▸ **Task description**
Go through the listing below, and from the line containing "You are a computer-use agent. The" through its last line, transcribe every line exactly, skipping pictures.

▸ **Data records**
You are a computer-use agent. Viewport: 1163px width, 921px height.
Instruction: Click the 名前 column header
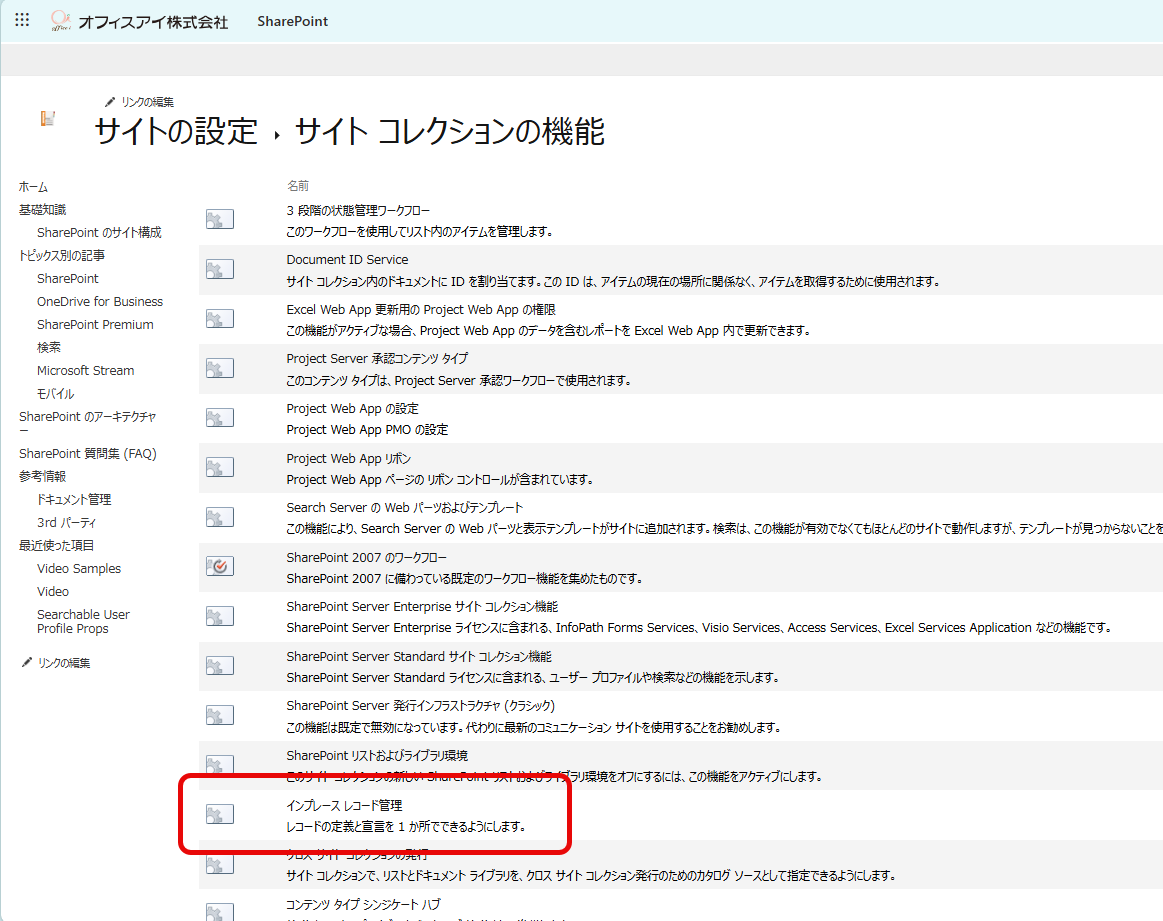298,186
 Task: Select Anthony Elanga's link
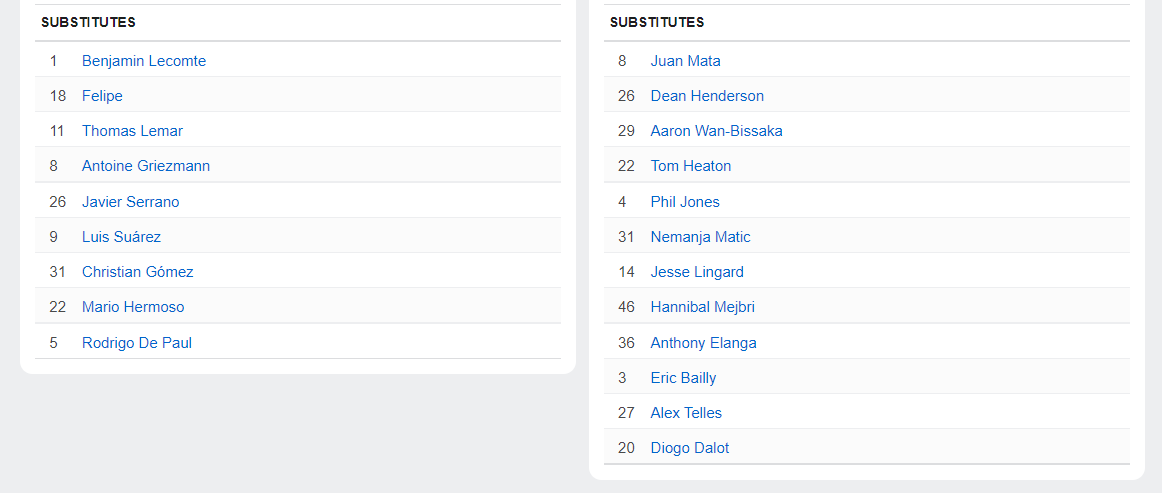(703, 343)
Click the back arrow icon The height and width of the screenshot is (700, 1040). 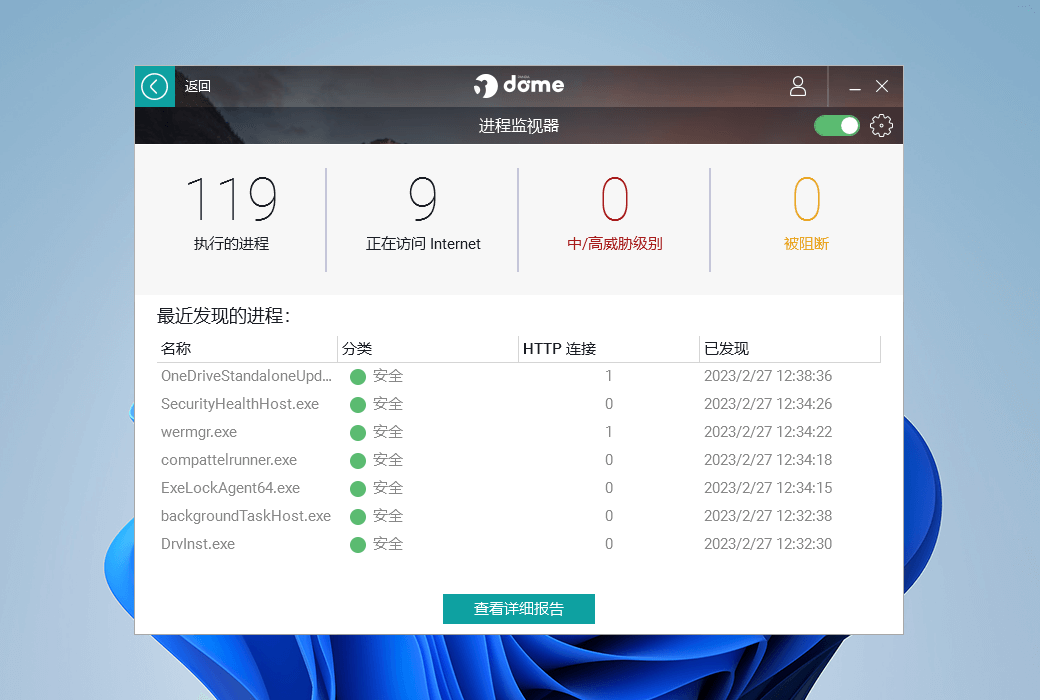(154, 87)
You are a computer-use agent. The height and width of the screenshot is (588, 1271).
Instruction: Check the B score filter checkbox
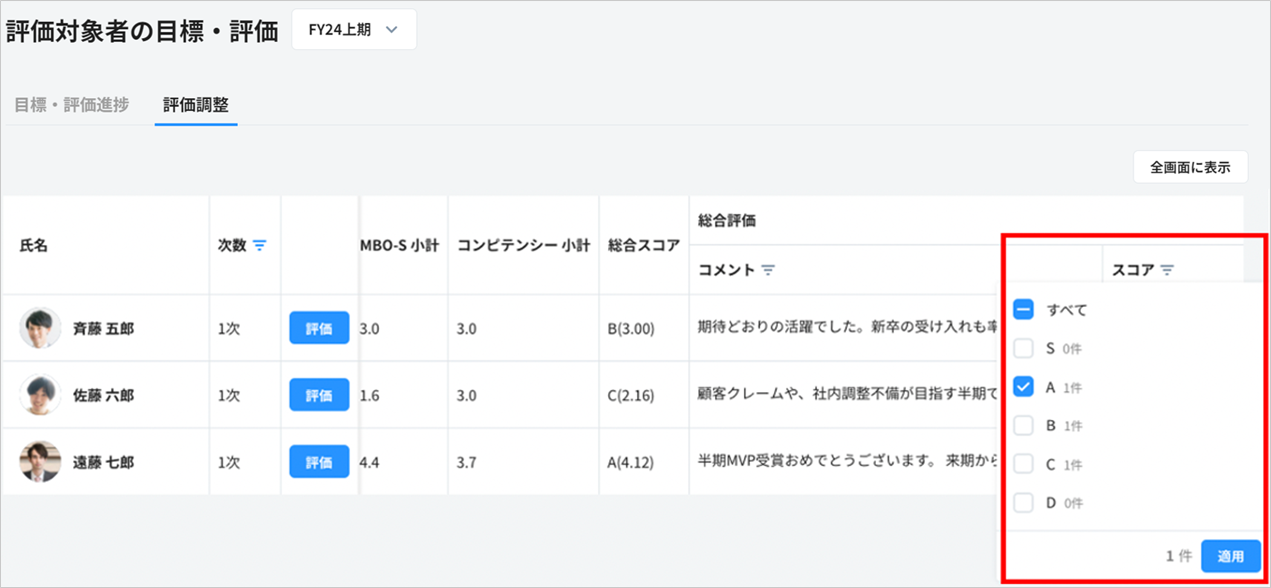1023,426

▸ **Response to this exercise**
You are a computer-use agent. The height and width of the screenshot is (588, 1271).
Instruction: Check the B score filter checkbox
1023,426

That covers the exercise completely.